Explaination
PLCs like AD, TI505, Modicon, Mitsubishi and Omron have linear addressing spaces. This is not a problem until you want to add another device like a motion controller. Since a motion controller needs about 50 to 100 words of memory per axis it is often difficult to add more axes without moving the location of data in the PLC. I have found relocating data to be painful. It is very painful when a HMI is involved. Changing addresses is a pain. One can add the registers for the motion controller at the end of the used memory, but then the axes can't be accessed as a big array of axes. An AB or S7 allow one to just extend an array. The PLC programming software takes care of making room.
The best back planes are ones that are fast and allow one to do things like one can do on a bus like the VME bus. BTW, no PLC back plane comes close to the VME bus even though the VME bus is ancient. In the past the TI505 had the best bus. It allowed intelligent cards like motion controllers to read and write directly to and from PLC memory with no ladder programming.
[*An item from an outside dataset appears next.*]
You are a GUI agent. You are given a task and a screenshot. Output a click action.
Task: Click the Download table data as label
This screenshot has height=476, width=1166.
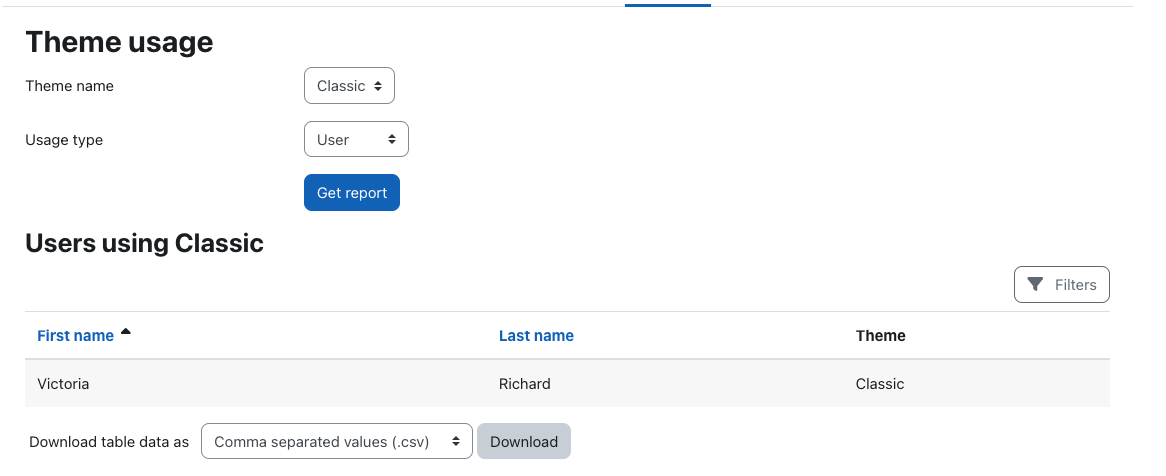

This allowed data to just automajically update in the PLC just as the Control Logix Ethernet/IP allows data on the net to appear as if they are cards on the bus and no BTR or BTW are required. Also, In the past we were often limited to just a few registers in and out. This is the case with the Modicon PLCs. The limited number of registers per card makes communication more difficult because data had to be passed back and forth using some handshaking or a protocol wereas the Control Logix has instant access to 80 status words and 48 command words.
I didn't think Control Logix cards are hot swappable.
An asynchronous protocol is not an advantage. Being fast a flexible is. There is no point in having I/O update faster than the ladder scan. In some cases an input point may be checked serveral times in a scan which may improve response if the input activates a call to a subroutine. In most cases I think this just clutters the program and an interrupt should be used. To make things worse, the Ethernet/IP updates asynchronus to the ladder so there must be some means of keeping the Ethernet from executing commands to the motion controller when the PLC has only partially updated the command field. We have had to add one extra registers to the input and output registers for synchronization.
For motion purposes, I prefer the ladder and the motion controller scans to be synchronous. This means the PLC scan time must be very fast and deterministic. It makes programming easier and the resulting machine action more deterministic.